▶ _What the task asks_
Scan the listing below for the string "section" and copy each line where it turns up.

==================================================

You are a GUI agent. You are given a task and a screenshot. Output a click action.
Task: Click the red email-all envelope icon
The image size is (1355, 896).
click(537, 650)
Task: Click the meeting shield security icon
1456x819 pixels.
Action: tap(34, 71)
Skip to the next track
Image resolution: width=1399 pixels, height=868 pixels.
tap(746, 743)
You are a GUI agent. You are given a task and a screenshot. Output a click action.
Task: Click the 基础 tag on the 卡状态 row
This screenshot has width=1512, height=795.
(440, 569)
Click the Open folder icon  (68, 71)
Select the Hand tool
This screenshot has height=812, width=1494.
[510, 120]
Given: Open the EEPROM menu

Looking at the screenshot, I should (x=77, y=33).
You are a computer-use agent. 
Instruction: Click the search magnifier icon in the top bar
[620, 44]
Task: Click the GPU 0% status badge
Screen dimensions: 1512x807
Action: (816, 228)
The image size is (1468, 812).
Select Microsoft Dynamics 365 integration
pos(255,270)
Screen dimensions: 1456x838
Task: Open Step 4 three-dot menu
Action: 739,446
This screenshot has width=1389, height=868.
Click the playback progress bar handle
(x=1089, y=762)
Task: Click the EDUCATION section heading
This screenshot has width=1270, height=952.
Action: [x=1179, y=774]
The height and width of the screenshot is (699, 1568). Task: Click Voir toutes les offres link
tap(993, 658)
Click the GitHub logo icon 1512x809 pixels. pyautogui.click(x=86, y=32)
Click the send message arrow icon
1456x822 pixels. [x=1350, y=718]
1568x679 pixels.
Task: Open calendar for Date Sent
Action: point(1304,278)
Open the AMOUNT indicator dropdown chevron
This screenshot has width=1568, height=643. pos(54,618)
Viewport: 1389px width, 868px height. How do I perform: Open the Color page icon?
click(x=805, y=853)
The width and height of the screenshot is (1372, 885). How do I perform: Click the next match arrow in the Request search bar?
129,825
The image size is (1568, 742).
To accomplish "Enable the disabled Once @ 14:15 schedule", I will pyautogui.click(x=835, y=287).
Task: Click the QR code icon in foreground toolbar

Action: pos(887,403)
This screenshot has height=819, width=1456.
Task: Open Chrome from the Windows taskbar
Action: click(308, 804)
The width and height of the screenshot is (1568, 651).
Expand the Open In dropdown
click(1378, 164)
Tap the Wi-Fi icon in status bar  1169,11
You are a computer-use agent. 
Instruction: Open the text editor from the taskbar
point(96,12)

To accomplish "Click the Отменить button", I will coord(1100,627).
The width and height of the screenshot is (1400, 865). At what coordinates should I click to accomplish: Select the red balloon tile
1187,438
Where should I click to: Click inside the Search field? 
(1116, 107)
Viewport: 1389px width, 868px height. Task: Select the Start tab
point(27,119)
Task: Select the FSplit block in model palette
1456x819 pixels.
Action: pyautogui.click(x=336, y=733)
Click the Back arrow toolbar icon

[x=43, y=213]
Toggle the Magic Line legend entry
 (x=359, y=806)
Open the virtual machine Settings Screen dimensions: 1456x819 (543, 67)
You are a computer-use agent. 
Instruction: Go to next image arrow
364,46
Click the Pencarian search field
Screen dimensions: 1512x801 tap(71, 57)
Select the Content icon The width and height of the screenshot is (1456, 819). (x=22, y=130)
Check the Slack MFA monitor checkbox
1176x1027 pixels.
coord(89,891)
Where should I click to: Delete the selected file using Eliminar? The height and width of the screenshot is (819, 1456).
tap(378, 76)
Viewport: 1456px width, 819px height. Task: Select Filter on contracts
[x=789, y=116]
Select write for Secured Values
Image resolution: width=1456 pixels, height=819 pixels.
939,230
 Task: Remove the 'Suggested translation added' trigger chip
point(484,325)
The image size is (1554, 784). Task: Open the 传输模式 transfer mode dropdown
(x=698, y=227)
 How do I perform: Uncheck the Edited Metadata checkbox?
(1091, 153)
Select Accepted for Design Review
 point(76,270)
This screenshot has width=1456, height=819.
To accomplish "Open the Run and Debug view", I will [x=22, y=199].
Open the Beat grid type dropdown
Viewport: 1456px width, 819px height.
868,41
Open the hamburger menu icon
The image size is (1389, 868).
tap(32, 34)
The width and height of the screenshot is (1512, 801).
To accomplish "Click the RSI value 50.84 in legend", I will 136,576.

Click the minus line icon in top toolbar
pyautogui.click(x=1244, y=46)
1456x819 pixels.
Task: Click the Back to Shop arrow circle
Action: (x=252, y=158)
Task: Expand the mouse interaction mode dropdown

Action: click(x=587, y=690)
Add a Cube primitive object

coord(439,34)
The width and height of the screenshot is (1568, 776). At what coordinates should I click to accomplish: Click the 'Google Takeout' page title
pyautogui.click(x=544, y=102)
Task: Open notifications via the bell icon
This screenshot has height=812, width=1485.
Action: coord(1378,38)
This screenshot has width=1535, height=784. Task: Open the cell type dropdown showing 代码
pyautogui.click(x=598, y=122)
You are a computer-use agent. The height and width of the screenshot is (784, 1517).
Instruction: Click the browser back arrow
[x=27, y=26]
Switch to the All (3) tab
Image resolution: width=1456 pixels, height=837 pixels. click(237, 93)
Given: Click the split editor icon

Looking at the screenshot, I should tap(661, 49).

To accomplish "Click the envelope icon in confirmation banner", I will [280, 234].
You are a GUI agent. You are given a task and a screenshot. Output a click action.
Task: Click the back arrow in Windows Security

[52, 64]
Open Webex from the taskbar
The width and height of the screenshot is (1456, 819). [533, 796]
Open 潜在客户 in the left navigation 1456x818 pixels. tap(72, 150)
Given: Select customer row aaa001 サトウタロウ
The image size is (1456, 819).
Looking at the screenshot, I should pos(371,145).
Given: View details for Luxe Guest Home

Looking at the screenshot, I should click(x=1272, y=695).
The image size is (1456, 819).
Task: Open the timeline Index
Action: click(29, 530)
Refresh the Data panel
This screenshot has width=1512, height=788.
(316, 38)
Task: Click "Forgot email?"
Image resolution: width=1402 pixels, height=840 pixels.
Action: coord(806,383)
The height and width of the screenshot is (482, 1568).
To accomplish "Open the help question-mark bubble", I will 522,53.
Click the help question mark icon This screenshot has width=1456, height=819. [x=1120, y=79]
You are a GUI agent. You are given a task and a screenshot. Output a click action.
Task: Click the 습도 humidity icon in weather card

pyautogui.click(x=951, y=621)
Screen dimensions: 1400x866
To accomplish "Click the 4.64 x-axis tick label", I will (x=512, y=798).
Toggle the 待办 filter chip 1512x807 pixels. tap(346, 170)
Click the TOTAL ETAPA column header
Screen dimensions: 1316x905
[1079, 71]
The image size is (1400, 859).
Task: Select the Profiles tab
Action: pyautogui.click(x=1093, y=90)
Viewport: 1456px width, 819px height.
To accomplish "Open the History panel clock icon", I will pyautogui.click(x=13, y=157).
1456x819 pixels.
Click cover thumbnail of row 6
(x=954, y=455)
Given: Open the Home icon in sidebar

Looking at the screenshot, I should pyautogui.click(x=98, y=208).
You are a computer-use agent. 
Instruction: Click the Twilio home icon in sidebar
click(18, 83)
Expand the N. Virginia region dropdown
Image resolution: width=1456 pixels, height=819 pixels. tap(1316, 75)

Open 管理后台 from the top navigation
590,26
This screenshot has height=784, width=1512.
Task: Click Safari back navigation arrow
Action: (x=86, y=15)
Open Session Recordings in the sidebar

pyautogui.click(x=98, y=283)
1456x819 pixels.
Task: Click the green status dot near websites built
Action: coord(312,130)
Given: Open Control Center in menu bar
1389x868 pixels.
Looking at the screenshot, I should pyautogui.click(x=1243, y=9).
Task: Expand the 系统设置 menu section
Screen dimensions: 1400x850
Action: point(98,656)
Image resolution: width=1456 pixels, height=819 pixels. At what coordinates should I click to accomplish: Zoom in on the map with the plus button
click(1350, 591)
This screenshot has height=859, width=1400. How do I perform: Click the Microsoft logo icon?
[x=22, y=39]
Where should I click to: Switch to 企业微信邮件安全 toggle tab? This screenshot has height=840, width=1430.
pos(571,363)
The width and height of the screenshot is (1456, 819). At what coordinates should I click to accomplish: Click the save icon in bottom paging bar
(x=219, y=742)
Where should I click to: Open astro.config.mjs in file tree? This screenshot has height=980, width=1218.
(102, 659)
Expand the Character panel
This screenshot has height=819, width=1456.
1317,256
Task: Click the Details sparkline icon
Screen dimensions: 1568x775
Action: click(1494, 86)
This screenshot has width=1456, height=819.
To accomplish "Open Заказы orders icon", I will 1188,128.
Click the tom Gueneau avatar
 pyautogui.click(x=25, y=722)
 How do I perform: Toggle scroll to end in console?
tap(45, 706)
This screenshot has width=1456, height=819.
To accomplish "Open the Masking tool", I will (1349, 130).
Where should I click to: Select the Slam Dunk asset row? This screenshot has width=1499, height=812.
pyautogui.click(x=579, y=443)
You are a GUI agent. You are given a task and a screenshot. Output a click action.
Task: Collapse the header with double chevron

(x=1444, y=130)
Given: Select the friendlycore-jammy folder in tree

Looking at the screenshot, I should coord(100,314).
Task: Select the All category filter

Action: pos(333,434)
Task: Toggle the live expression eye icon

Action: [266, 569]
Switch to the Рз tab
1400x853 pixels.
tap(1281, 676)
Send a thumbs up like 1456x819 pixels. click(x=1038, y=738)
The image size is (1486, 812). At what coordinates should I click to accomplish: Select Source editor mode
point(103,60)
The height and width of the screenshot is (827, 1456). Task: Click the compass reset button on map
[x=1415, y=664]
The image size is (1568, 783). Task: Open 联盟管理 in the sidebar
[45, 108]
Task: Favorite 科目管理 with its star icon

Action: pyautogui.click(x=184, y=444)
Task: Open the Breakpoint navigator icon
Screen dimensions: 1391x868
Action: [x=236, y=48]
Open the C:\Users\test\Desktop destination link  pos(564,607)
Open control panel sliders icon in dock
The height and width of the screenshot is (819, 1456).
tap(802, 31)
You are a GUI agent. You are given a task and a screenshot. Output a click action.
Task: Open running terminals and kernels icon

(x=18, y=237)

==================================================

▶ _Answer to this exercise_
Task: Click the EDUCATION section heading
Task: Expand the 系统设置 menu section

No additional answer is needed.